> [YOUR TASK]
Please pick out every line in the material below that contains the string "screenshot", with case counting.

> [TASK INPUTS]
-- start --

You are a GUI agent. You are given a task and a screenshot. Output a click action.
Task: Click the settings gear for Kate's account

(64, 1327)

-- end --
-- start --

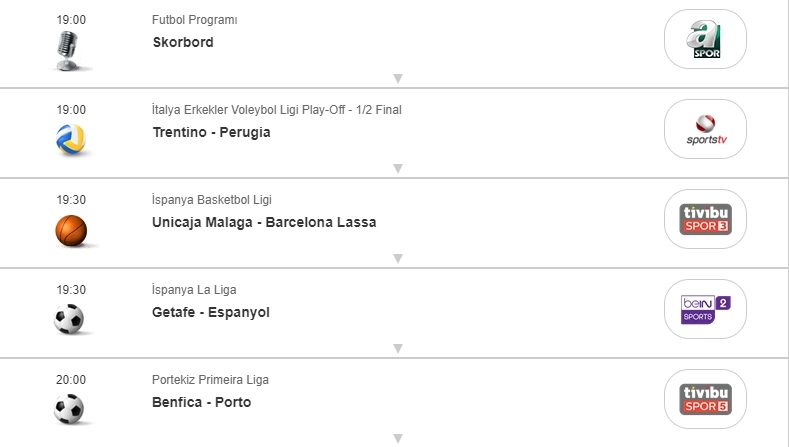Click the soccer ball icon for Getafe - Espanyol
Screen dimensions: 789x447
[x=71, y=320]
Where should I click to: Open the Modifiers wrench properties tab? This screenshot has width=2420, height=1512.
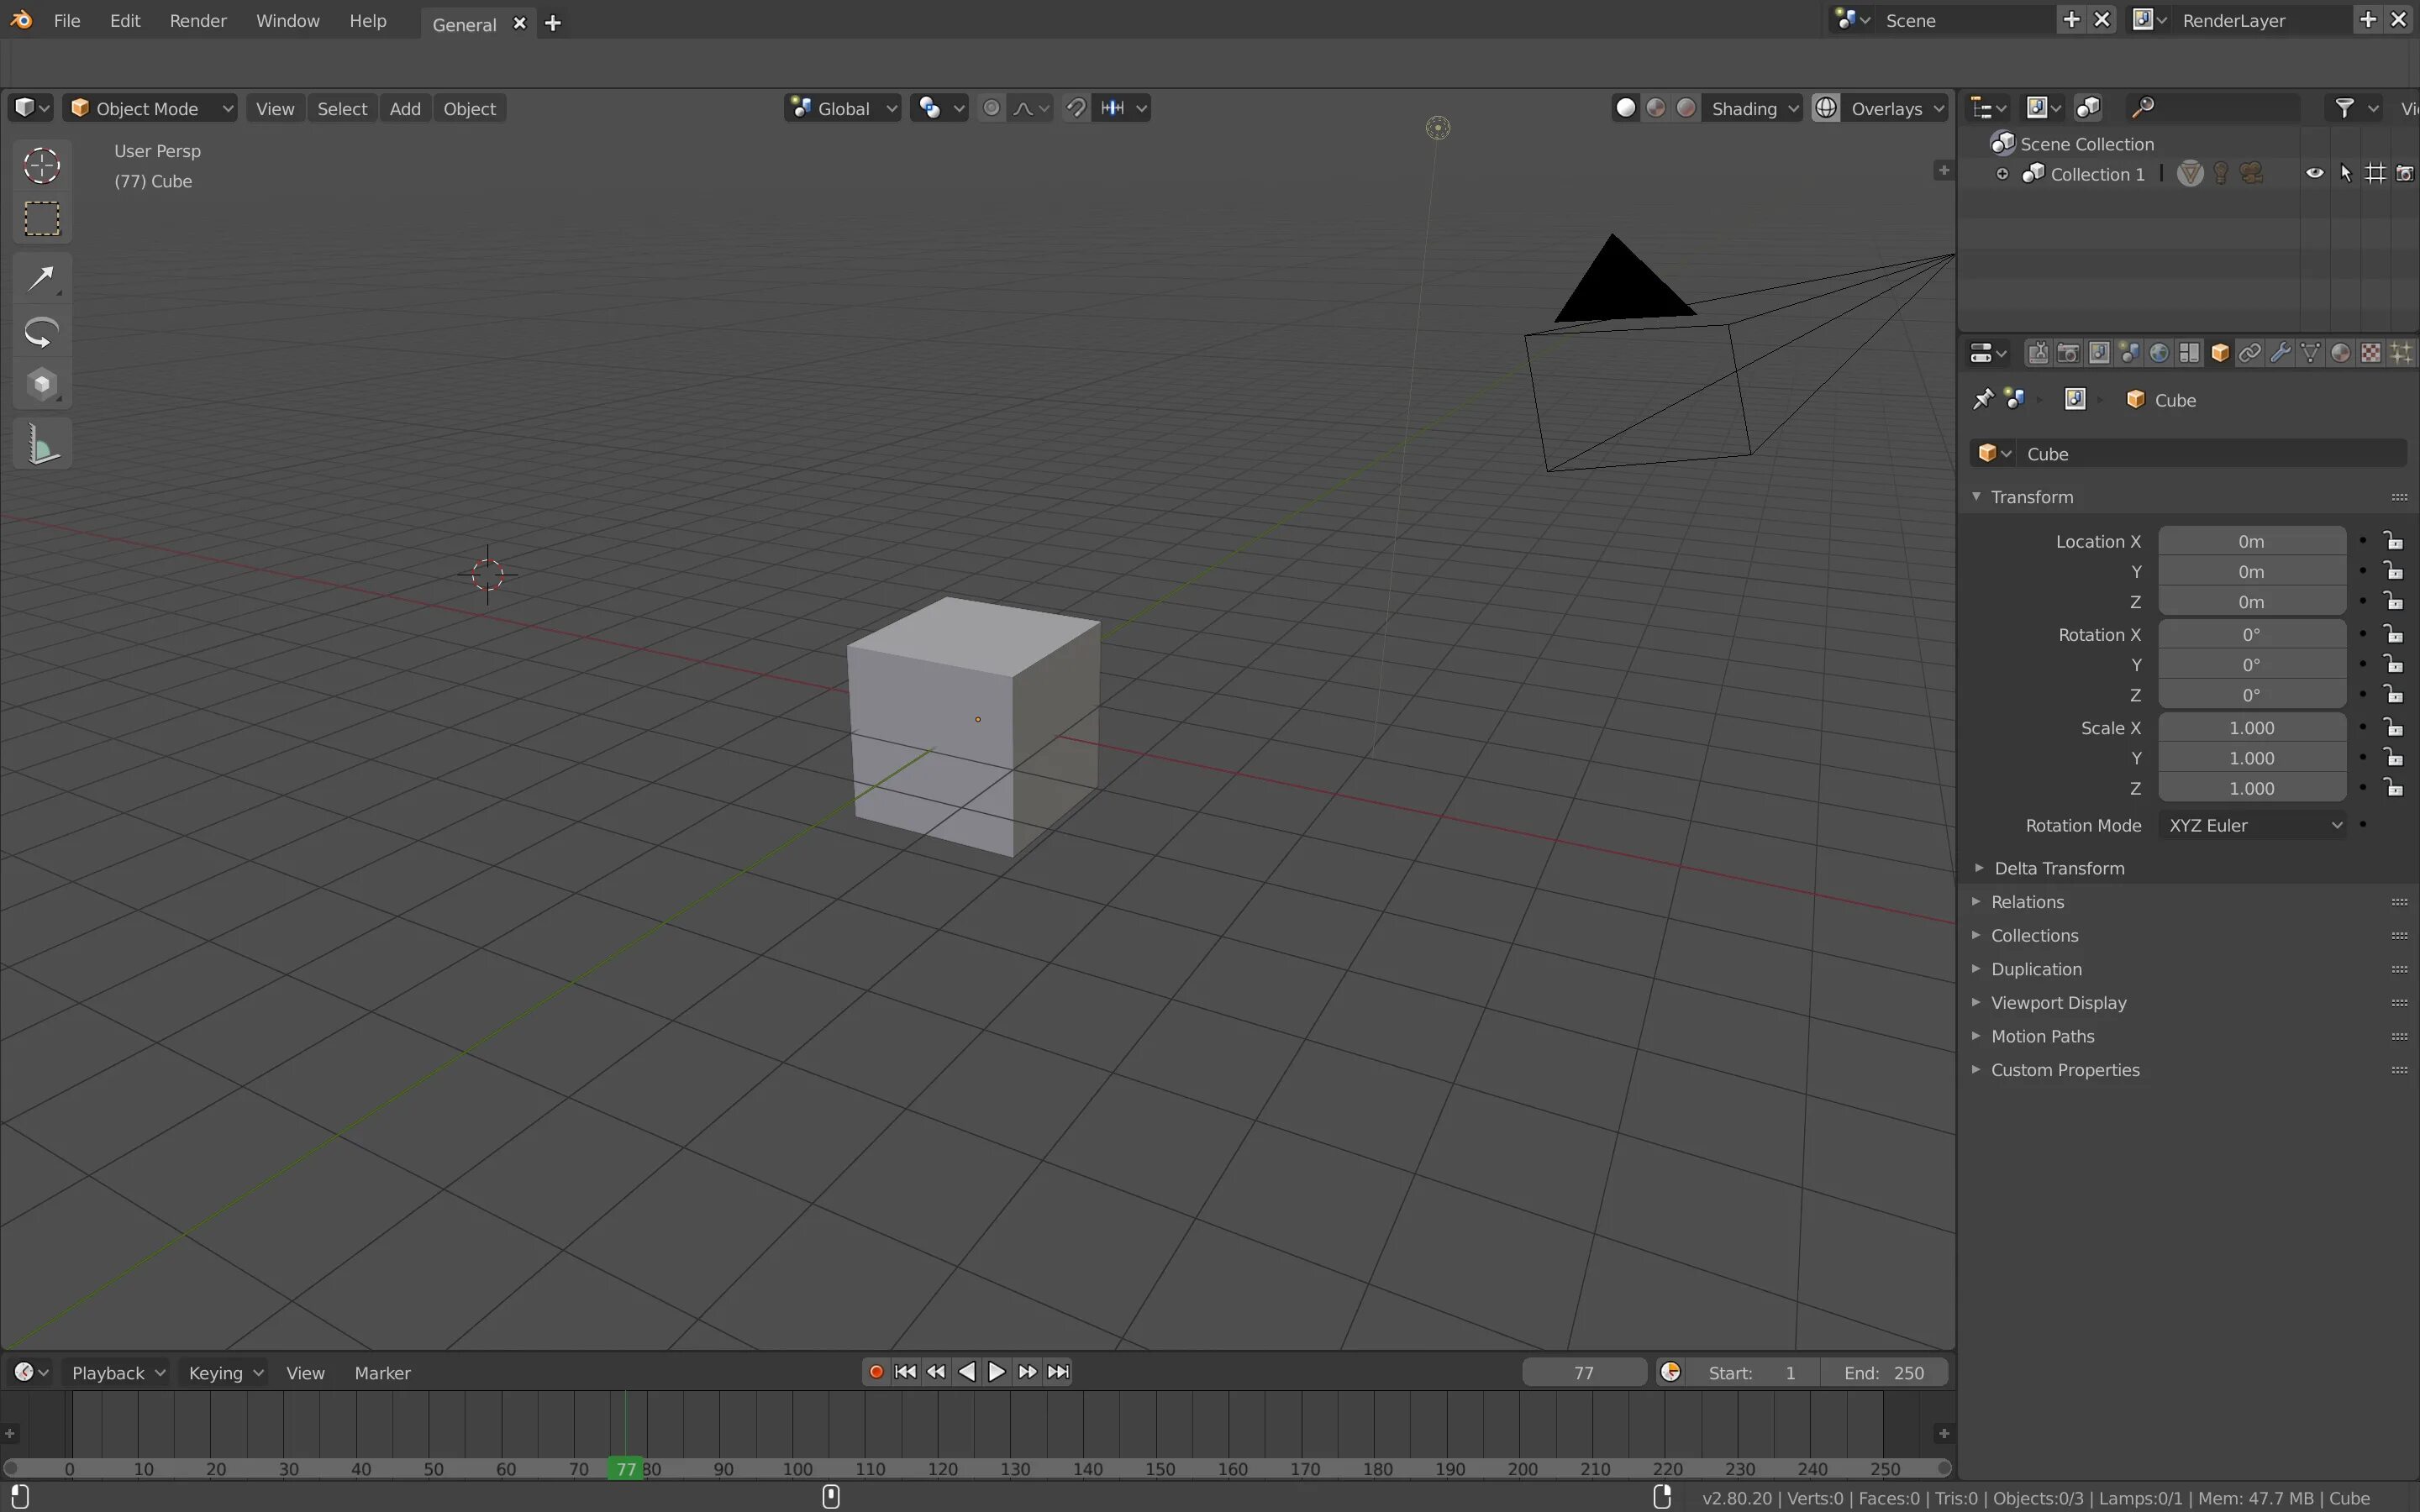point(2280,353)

-- end --

> [RESPONSE]
You are a GUI agent. You are given a task and a screenshot. Output a click action.
Where should I click to: Open the Modifiers wrench properties tab? This screenshot has width=2420, height=1512.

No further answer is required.